The Pentagon’s quarterly Iraq stability report in March said U.S.-trained police “often disregarded” prisoner release orders signed by judges. Police “also remain prone to intimidation by or collusion with militias and criminal gangs, thereby decreasing the confidence among ordinary Iraqis in their legitimate security force,” it said.
Retired Army Gen. Barry McCaffrey, who conducted a fact-finding tour of Iraq last month, filed a trip report that said, “The police force is feared as a Shia militia in uniform which is responsible for thousands of extra-judicial killings.”
The Defense Department’s stability report found that local provincial governments hired police who had no training, rather than accepting the latest graduates from the country’s 12 police academies.

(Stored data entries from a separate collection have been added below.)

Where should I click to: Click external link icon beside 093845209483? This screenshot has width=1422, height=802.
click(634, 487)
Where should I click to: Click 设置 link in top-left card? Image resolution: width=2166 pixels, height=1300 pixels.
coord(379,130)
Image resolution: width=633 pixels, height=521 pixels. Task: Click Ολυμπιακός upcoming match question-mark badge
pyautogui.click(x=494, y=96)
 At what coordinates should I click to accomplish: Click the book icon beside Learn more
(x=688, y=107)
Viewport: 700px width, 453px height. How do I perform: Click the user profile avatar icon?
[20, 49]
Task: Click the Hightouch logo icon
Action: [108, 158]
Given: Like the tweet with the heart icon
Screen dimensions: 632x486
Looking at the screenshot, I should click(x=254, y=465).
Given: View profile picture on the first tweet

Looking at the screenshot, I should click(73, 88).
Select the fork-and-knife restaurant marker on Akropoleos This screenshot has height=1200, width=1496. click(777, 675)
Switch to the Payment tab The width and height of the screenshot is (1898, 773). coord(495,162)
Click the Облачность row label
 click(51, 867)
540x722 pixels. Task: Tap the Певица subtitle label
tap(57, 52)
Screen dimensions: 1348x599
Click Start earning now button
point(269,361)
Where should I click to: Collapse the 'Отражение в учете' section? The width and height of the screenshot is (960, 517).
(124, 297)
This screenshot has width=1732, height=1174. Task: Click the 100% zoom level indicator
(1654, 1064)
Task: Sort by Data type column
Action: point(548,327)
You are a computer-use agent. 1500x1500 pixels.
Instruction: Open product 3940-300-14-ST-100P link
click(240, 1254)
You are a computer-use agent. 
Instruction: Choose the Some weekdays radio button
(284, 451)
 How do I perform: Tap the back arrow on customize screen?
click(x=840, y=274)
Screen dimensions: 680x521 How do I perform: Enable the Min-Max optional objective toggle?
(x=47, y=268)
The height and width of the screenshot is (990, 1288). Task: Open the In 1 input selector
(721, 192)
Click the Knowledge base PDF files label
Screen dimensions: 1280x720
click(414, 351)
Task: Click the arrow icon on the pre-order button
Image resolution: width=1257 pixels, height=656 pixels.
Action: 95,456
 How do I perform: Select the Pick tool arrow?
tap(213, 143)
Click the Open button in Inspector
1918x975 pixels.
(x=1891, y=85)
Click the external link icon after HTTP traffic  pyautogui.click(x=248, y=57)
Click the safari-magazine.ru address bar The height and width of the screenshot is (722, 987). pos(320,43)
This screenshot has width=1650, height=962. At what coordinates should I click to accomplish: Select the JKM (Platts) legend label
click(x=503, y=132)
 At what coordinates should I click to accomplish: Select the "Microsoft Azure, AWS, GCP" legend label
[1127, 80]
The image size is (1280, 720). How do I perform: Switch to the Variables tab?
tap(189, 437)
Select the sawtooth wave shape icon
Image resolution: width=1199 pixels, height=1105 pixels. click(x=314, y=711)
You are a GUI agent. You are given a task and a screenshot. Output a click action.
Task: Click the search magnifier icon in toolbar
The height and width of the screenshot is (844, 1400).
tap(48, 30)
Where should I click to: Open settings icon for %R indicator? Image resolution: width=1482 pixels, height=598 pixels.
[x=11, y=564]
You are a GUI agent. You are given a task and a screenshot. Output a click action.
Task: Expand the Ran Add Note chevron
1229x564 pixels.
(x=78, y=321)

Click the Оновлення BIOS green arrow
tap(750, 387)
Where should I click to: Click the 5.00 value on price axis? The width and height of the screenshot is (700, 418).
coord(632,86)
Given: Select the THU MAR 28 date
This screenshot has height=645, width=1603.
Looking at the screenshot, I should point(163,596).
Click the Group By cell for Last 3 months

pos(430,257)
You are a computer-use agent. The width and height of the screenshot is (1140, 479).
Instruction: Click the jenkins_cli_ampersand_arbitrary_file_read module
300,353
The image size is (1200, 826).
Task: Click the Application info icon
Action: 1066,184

The off-the-street hiring is a perfect opportunity for insurgents, such as the Shiite Mahdi Army, to infect the police with its operatives, said Robert Maginnis, a retired Army officer and military analyst.
“Police are more infiltrated with bad guys because they have to live in the communities they police,” he said. In contrast, army soldiers live and train within a somewhat insular organization to achieve unit cohesion.
Funk, the brigade commander, oversees a 900-square-mile area around northern Baghdad and 1,000 Iraqi policemen. The Ministry of Interior continues to struggle on basic functions such as paying and equipping its officers,” he said, causing many to quit in response.
In a bright spot, tribal sheikhs in Sunni-dominated Anbar Province, west of Baghdad, have put out the call for members to join the police, in defiance of al-Qaida in Iraq. The ranks of Anbar police shot up, from 1,300 a year ago to 13,200 today.